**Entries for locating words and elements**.

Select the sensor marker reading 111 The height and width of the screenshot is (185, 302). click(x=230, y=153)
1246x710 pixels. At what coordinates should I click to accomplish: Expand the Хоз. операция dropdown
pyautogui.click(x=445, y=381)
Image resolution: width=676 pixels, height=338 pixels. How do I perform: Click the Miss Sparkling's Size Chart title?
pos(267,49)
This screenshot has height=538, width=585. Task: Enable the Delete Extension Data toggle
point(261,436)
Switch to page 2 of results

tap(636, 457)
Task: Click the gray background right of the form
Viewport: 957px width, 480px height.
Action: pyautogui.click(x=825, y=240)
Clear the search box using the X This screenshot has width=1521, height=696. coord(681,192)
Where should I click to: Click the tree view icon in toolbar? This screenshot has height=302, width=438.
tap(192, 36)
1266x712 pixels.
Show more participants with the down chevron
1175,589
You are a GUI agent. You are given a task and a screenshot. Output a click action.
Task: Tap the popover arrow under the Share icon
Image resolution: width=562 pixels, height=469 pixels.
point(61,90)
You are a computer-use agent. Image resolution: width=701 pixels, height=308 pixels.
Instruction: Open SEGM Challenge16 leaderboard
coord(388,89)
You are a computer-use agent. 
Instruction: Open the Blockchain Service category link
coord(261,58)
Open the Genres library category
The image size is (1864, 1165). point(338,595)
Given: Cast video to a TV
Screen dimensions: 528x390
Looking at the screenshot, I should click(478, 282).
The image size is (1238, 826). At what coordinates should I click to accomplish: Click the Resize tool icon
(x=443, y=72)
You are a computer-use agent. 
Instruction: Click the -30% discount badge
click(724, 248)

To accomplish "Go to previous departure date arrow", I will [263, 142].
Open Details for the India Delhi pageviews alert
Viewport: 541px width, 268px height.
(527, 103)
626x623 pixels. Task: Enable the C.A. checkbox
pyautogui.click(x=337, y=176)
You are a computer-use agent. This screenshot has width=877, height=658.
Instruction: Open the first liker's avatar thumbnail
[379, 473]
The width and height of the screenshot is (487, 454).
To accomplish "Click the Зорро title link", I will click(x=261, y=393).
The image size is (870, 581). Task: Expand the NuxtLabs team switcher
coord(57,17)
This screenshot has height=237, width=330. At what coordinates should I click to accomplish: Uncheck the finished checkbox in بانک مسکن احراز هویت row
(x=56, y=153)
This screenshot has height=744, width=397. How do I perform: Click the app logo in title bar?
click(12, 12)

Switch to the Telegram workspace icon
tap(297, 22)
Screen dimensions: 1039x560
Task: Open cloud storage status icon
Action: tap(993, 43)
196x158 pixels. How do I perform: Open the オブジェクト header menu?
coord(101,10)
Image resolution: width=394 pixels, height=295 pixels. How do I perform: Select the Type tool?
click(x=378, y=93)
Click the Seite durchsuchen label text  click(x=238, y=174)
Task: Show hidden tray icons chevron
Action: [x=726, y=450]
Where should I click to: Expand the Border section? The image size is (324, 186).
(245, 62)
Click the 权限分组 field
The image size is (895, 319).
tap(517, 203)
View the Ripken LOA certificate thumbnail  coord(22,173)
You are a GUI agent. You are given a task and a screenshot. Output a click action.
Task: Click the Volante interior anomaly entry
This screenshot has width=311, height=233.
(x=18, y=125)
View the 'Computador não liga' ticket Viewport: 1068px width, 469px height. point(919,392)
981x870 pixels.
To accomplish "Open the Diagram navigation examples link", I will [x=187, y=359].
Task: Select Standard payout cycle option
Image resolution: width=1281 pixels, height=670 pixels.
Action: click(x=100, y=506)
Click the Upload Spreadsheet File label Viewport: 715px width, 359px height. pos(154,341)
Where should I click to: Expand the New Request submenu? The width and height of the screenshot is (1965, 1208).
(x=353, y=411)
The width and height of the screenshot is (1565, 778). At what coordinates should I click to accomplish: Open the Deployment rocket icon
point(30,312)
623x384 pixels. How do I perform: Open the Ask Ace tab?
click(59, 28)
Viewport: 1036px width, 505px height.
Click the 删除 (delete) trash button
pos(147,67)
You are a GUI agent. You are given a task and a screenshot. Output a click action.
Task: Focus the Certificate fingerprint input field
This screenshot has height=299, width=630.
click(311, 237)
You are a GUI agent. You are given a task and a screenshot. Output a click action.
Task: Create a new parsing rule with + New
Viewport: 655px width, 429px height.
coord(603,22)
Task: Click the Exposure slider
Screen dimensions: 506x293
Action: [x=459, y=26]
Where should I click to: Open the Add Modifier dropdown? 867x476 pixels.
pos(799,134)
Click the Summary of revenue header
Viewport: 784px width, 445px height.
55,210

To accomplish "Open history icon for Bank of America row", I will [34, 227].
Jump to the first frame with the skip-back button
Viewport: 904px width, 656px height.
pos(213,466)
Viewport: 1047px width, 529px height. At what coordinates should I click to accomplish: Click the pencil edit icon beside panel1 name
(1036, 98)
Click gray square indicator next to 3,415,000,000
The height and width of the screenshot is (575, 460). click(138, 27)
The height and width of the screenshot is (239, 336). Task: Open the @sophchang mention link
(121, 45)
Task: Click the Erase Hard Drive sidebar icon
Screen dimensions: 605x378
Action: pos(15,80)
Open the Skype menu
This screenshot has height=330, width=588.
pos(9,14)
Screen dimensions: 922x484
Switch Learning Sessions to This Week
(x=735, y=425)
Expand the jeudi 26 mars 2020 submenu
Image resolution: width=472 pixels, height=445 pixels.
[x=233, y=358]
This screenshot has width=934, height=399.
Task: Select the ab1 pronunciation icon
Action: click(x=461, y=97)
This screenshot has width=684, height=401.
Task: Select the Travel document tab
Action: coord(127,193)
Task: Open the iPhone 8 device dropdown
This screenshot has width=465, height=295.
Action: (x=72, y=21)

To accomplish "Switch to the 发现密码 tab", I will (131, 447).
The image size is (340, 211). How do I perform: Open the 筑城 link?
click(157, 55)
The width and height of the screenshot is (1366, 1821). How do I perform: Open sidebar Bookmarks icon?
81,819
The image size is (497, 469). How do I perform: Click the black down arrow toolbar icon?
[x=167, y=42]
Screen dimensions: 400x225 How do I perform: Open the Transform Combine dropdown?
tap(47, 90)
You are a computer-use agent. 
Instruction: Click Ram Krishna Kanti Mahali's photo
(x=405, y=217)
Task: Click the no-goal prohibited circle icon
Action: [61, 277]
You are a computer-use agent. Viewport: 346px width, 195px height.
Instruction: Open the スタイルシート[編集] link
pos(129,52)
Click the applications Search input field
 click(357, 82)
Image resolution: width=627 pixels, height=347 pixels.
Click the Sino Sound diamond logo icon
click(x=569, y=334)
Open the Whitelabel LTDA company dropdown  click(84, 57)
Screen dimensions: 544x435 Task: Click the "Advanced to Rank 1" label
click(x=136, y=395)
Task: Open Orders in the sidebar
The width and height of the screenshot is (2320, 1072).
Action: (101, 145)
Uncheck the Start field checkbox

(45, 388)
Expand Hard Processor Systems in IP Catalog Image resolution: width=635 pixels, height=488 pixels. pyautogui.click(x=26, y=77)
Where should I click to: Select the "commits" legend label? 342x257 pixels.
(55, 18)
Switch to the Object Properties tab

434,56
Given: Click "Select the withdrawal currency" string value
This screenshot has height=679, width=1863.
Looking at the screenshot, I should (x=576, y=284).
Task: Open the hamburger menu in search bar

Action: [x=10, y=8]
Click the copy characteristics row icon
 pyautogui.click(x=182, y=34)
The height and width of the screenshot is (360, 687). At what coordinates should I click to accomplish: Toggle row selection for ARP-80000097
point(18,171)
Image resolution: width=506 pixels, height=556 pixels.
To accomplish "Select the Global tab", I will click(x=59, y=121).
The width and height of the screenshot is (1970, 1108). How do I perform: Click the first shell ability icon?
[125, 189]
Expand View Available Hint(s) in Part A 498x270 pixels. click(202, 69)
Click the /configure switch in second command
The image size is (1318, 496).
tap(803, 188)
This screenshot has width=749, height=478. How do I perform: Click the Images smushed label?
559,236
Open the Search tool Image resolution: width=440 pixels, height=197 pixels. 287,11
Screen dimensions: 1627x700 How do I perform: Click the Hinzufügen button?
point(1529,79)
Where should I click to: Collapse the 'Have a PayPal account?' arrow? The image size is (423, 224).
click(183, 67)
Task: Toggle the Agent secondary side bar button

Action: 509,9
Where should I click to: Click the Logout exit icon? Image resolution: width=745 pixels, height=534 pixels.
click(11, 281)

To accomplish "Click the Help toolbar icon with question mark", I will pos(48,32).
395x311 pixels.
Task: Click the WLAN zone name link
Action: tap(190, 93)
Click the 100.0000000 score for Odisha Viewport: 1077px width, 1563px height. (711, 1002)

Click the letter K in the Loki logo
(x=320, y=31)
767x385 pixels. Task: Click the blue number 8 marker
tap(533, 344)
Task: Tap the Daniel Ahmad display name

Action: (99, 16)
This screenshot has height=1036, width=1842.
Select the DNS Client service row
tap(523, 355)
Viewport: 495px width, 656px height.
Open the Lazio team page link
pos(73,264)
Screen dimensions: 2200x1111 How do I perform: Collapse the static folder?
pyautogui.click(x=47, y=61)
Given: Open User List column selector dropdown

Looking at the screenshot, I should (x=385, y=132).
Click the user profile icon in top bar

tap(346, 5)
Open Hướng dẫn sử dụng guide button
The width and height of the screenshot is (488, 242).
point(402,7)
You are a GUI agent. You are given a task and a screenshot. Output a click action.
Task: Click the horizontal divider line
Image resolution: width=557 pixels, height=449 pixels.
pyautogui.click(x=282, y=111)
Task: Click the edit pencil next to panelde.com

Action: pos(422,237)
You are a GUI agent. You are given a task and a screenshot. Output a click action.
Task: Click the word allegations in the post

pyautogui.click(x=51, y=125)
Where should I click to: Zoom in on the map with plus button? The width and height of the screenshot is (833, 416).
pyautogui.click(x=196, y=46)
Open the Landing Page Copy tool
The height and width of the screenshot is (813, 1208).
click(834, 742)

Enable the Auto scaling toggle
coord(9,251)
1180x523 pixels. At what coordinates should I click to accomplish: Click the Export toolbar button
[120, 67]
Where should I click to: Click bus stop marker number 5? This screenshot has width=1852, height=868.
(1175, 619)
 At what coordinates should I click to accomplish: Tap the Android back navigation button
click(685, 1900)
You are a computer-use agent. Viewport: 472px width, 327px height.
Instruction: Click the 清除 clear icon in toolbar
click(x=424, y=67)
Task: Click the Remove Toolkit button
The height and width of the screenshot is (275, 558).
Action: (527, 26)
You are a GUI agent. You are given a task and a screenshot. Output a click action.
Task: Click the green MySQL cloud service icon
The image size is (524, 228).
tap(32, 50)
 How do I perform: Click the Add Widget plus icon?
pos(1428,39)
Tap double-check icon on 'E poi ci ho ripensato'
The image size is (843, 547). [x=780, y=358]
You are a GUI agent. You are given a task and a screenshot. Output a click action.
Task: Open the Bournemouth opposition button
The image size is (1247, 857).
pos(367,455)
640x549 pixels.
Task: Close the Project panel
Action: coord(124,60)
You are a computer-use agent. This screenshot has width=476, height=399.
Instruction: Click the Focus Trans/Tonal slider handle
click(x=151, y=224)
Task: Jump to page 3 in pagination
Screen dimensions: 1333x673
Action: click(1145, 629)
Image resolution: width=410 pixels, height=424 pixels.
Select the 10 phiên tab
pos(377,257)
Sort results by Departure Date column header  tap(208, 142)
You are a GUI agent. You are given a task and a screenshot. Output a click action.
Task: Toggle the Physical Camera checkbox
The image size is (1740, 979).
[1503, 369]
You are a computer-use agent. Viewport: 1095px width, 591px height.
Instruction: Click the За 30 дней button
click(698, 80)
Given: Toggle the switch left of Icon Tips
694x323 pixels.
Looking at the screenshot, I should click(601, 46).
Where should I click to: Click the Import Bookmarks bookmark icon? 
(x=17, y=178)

**WRITTEN REQUEST**. Count the lines of the records above that contain the word "edit". Reply with the number alone.

**REPLY**. 2